One of the most important factors of any successful organisation are the people who make all the above happen. You may be surprised to find that behind the flashing blue lights and the excellent work that both whole time and on call Firefighters do, day in and day out, we have teams of people who also play a vitally important role in making Suffolk Fire and Rescue Service, function effectively. We have our own workshops whose engineers ensure the wide range of vehicles are maintained and available. Our IT department works hard to ensure that all the communication and recording systems function and are developed. Business Support staff play an equally important role in ensuring that Suffolk Fire and Rescue Service keeps the people in Suffolk safer, throughout the year.
So, if you are thinking about our Emergency Service Cadet scheme or taking your first steps into employment you may now want to consider a rewarding career with Suffolk Fire and Rescue Service. All current vacancies, apprenticeships and volunteering opportunities are listed here: https://www.suffolk.gov.uk/suffolk-fire-and-rescue-service/working-and-volunteering-for-fire-and-rescue/
Work with us
You can help and be a part of the Suffolk Fire and Rescue service in many ways, including:
Emergency Services Cadets
The scheme combines the skills and positive attitudes of the Fire and Police Services to support and develop young people in Suffolk. The scheme is currently operating in Haverhill, Lowestoft and Bury St Edmunds for up to 25 cadets, aged between 13 and 18, meeting for 2 hours a week.

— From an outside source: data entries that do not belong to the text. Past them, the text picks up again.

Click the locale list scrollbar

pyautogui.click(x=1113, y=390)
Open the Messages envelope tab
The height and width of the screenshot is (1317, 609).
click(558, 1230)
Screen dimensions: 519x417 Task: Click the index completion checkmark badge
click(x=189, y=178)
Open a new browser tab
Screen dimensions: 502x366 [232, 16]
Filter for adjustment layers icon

- Gives young people the chance to be a part of a team.
- Encourages and promotes good citizenship.
- Inspires young people to make a positive contribution to the community.

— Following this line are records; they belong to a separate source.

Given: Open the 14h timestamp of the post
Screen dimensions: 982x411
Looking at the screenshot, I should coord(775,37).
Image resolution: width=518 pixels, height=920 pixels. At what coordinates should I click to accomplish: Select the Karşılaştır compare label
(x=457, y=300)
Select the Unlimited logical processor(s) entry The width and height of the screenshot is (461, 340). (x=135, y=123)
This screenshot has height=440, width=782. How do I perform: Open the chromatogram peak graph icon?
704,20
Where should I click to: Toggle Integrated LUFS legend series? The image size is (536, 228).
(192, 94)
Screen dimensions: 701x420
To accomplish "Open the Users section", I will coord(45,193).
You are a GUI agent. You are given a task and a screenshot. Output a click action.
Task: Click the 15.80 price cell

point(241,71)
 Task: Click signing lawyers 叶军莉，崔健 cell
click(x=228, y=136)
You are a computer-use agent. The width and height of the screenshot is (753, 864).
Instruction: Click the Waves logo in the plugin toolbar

- Promotes a greater understanding of the Emergency Services.
- Builds confidence and self-esteem in young people.
- Develops key skills in support of youth development.
- Encourages a healthy and active lifestyle.
Becoming an On-Call Firefighter
On-call firefighters are a vital part of Suffolk Fire and Rescue Service; working in small towns or villages from home or their place of work. On average, you could be called out 2 or 3 times a week for a couple of hours. It's not a problem if you aren't available all the time.
Who can apply?
- You must be 18 or older, and live or work within 5 minutes (or possibly up to 10 minutes) of a fire station.
- You'll need enthusiasm, willingness to work in a team environment and a desire to support your local community.
- We need you to get employer consent to be available when you're working.
What you'll receive
- £5,000 per year (approximately) for attending calls, any training undertaken and for maintenance work carried out on the fire engine and at the station.
- Retaining fee for the hours that you agree to provide cover for, and training to handle emergencies and help your community understand the importance of fire safety.
To find out more about becoming an on-call firefighter please visit our website.
Becoming a Wholetime Firefighter
A firefighter’s role can involve a range of challenging situations and, to help you decide whether this is the job is for you, we have prepared a pre-application checklist for you to complete.
- trustworthy and reliable?
- able to understand and respect diversity and adopt a fair and ethical approach to others?
- open to change and actively seek to support it?
- an effective communicator (both verbally and in writing)?
- willing to work scheduled shifts including nights, weekends and public holidays?
- able to drive or, work towards a full driving licence?
- able to understand, retain, apply and adapt relevant information in an organised, safe and systematic way?
- able to work effectively with others, both within the fire and rescue service and the community?
- able to maintain an active awareness of the environment to promote safe and effective working?
- committed to work and able to develop yourself and others?
- able to adopt a conscientious and proactive approach to work to achieve excellent standards?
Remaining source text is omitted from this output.